One idea I've been toying with is snapshotting the database after each file, so that you have a restart point when some file in the middle changes. Not sure if it's not simpler to just filter the full database and throw out everything after a given sequence number.

* All $c, $v, $f statements, and syntax axioms come at the beginning of the file. In other words, the entire database works under a single grammar. (It's not necessary that this actually be true, but rather that transplanting all the statements to the start doesn't break anything.)

Isn't this already true?

It's almost true; moving local $v's to the start causes duplicate $v errors, but you can fix that by merging the duplicates, but local $f's might cause an irreparable duplicate problem, if the type of the variable is different in the two $f statements. A recent suggestion of mine for ensuring that local $f assignments always use the same type will resolve this.

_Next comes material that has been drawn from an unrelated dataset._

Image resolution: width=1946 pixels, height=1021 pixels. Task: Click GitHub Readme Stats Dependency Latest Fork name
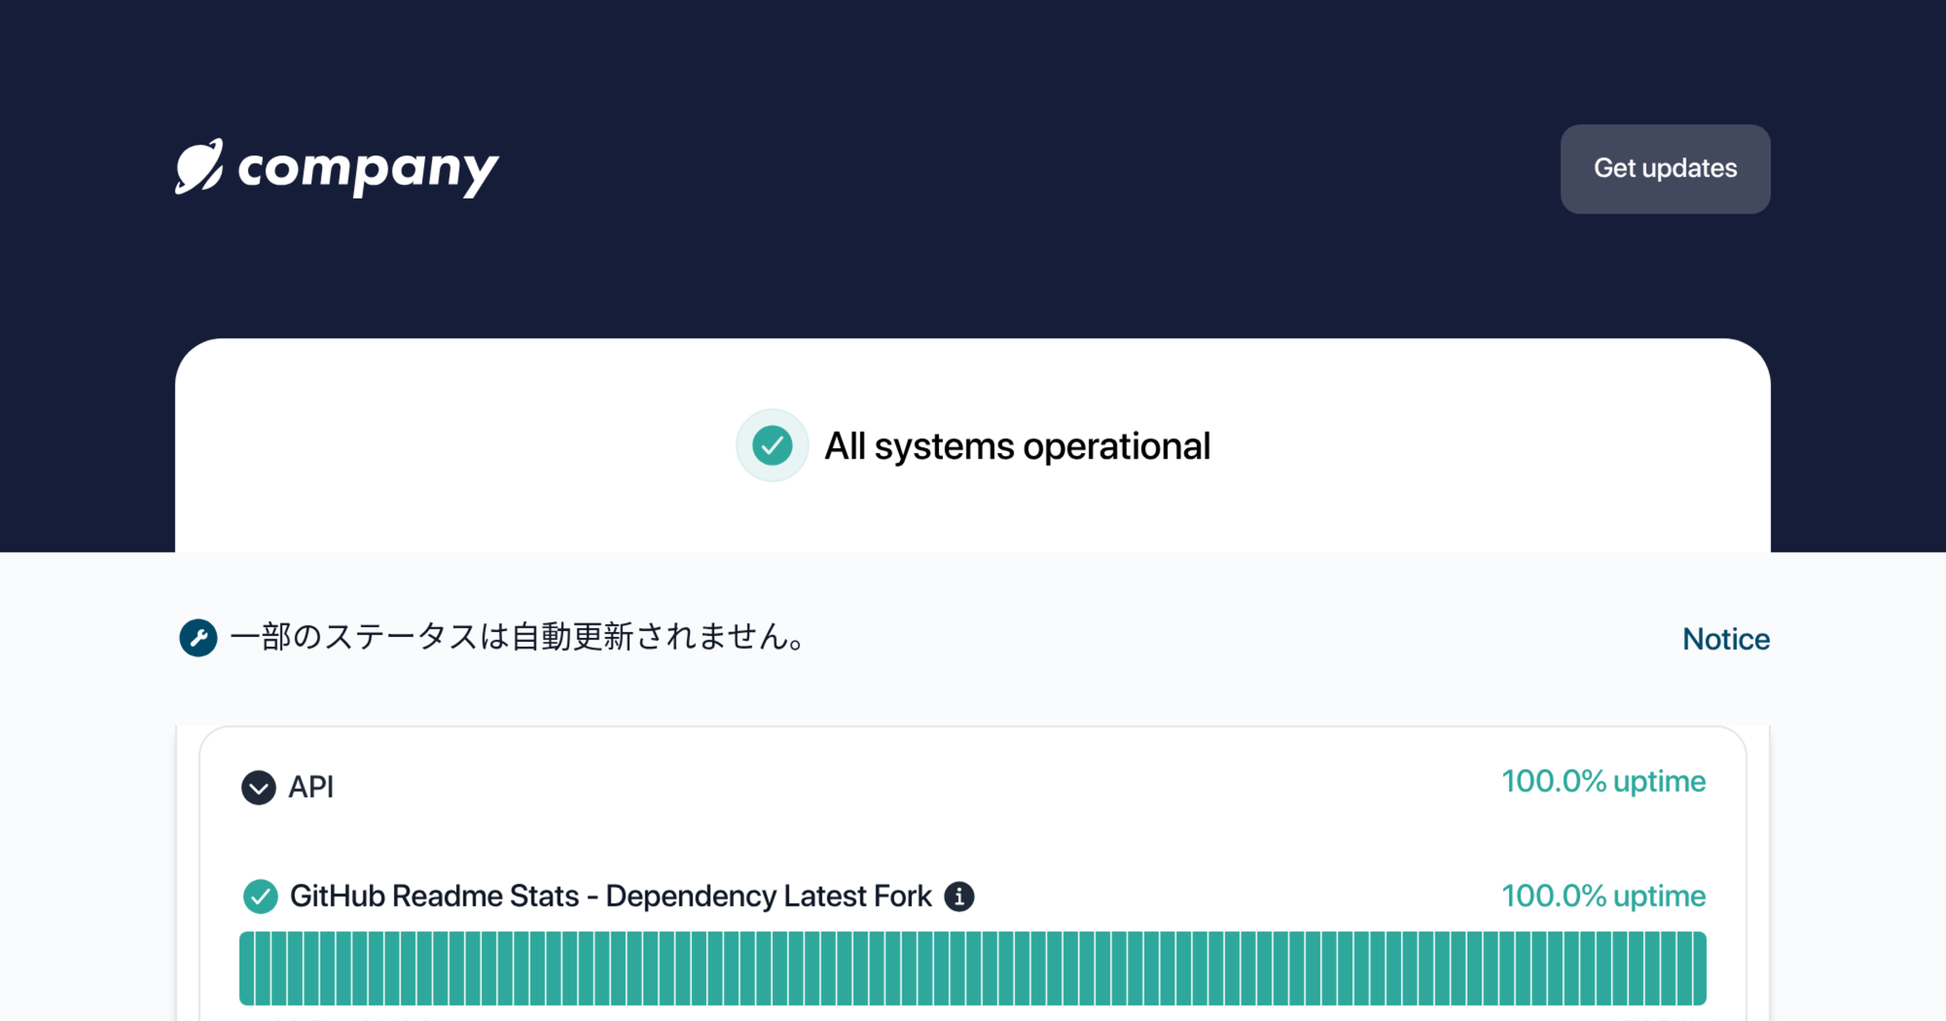coord(611,896)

But the other half of the story is that moving the grammar up means that more statements will be accepted, for example a propositional calc statement might make reference to a constant declared later (like CHOICE), which would parse "correctly" even though it is not valid. I'm not sure how to resolve this; probably it is best to just load the full grammar and then postprocess the parse to make sure it does not use any forward references. (The same problem applies to user scripts, which may have hardcoded references to theorems from later on.)
 
"Memory" versus "disk" is not necessarily the best way to conceptualize this, since we're really dealing with a hierarchy of caches.  We want to minimize the size of the auxiliary data structures that are constructed (to an extent), and the amount of ongoing work to maintain them.  We can't go around rebuilding all of the indexes on load and on every edit.  A very important part of the smm maintenance mode work will be developing a vocabulary of editing commands that can do useful changes without requiring all indexes to be rebuilt; I've got a few half-baked ideas here.  They'll have to respect tree structure and scope structure in a few ways.

Alternatively, you can present the user with the raw .mm file, and diff any changes against the indexed version, then attempt to reverse engineer which statements are untouched and only rebuild the index for changed statements. Doing this quickly is tough, though, even assuming you are working with a reasonably sized .mm file fragment.